Your assignment: Whatever appears in the records should be given again exactly, down to the last mark.

Materials provided:
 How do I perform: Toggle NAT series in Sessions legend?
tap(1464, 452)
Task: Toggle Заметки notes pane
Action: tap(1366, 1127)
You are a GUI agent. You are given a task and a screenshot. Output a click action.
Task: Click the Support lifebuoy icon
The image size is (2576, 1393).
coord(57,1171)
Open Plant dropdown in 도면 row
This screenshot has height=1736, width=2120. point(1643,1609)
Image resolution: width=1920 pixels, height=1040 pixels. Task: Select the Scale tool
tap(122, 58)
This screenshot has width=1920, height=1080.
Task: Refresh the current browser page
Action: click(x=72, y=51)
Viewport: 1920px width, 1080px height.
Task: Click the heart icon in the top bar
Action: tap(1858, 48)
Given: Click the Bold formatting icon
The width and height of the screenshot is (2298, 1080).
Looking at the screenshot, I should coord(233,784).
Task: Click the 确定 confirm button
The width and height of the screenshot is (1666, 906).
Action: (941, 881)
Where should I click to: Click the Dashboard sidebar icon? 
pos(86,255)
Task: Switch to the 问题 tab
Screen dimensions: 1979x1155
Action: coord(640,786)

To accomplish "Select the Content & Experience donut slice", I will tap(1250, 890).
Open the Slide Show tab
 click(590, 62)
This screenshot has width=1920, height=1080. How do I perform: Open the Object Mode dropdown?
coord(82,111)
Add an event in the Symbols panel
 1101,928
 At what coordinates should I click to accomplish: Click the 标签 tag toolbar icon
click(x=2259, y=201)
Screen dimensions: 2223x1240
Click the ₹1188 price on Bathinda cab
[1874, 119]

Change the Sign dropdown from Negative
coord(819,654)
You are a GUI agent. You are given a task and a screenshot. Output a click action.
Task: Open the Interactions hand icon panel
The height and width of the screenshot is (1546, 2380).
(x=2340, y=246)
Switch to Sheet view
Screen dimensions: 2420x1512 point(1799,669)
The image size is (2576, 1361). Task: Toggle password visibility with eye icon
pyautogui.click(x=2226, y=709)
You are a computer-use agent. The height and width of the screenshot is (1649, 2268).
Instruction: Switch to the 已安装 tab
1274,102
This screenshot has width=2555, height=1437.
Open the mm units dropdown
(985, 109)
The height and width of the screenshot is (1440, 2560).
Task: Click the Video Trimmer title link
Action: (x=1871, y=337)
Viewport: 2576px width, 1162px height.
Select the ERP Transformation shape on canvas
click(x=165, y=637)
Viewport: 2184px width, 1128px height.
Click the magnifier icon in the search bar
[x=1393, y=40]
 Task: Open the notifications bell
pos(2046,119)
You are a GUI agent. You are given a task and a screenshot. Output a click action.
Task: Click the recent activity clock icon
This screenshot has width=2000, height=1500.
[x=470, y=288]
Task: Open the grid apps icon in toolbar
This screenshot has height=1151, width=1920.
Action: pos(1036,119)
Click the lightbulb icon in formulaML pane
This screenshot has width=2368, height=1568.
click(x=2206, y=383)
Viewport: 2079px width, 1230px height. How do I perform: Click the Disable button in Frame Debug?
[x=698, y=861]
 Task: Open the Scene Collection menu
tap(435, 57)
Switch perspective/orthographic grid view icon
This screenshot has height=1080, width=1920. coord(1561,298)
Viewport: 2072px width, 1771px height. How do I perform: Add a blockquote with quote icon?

Solution:
 How do I perform: Toggle NAT series in Sessions legend?
tap(1464, 452)
Task: Toggle Заметки notes pane
Action: tap(1366, 1127)
You are a GUI agent. You are given a task and a screenshot. Output a click action.
Task: Click the Support lifebuoy icon
The image size is (2576, 1393).
coord(57,1171)
Open Plant dropdown in 도면 row
This screenshot has height=1736, width=2120. point(1643,1609)
Image resolution: width=1920 pixels, height=1040 pixels. Task: Select the Scale tool
tap(122, 58)
This screenshot has width=1920, height=1080.
Task: Refresh the current browser page
Action: click(x=72, y=51)
Viewport: 1920px width, 1080px height.
Task: Click the heart icon in the top bar
Action: tap(1858, 48)
Given: Click the Bold formatting icon
The width and height of the screenshot is (2298, 1080).
Looking at the screenshot, I should coord(233,784).
Task: Click the 确定 confirm button
The width and height of the screenshot is (1666, 906).
Action: (941, 881)
Where should I click to: Click the Dashboard sidebar icon? 
pos(86,255)
Task: Switch to the 问题 tab
Screen dimensions: 1979x1155
Action: coord(640,786)

To accomplish "Select the Content & Experience donut slice", I will tap(1250, 890).
Open the Slide Show tab
 click(590, 62)
This screenshot has width=1920, height=1080. How do I perform: Open the Object Mode dropdown?
coord(82,111)
Add an event in the Symbols panel
 1101,928
 At what coordinates should I click to accomplish: Click the 标签 tag toolbar icon
click(x=2259, y=201)
Screen dimensions: 2223x1240
Click the ₹1188 price on Bathinda cab
[1874, 119]

Change the Sign dropdown from Negative
coord(819,654)
You are a GUI agent. You are given a task and a screenshot. Output a click action.
Task: Open the Interactions hand icon panel
The height and width of the screenshot is (1546, 2380).
(x=2340, y=246)
Switch to Sheet view
Screen dimensions: 2420x1512 point(1799,669)
The image size is (2576, 1361). Task: Toggle password visibility with eye icon
pyautogui.click(x=2226, y=709)
You are a computer-use agent. The height and width of the screenshot is (1649, 2268).
Instruction: Switch to the 已安装 tab
1274,102
This screenshot has width=2555, height=1437.
Open the mm units dropdown
(985, 109)
The height and width of the screenshot is (1440, 2560).
Task: Click the Video Trimmer title link
Action: (x=1871, y=337)
Viewport: 2576px width, 1162px height.
Select the ERP Transformation shape on canvas
click(x=165, y=637)
Viewport: 2184px width, 1128px height.
Click the magnifier icon in the search bar
[x=1393, y=40]
 Task: Open the notifications bell
pos(2046,119)
You are a GUI agent. You are given a task and a screenshot. Output a click action.
Task: Click the recent activity clock icon
This screenshot has width=2000, height=1500.
[x=470, y=288]
Task: Open the grid apps icon in toolbar
This screenshot has height=1151, width=1920.
Action: pos(1036,119)
Click the lightbulb icon in formulaML pane
This screenshot has width=2368, height=1568.
click(x=2206, y=383)
Viewport: 2079px width, 1230px height. How do I perform: Click the Disable button in Frame Debug?
[x=698, y=861]
 Task: Open the Scene Collection menu
tap(435, 57)
Switch perspective/orthographic grid view icon
This screenshot has height=1080, width=1920. coord(1561,298)
Viewport: 2072px width, 1771px height. How do I perform: Add a blockquote with quote icon?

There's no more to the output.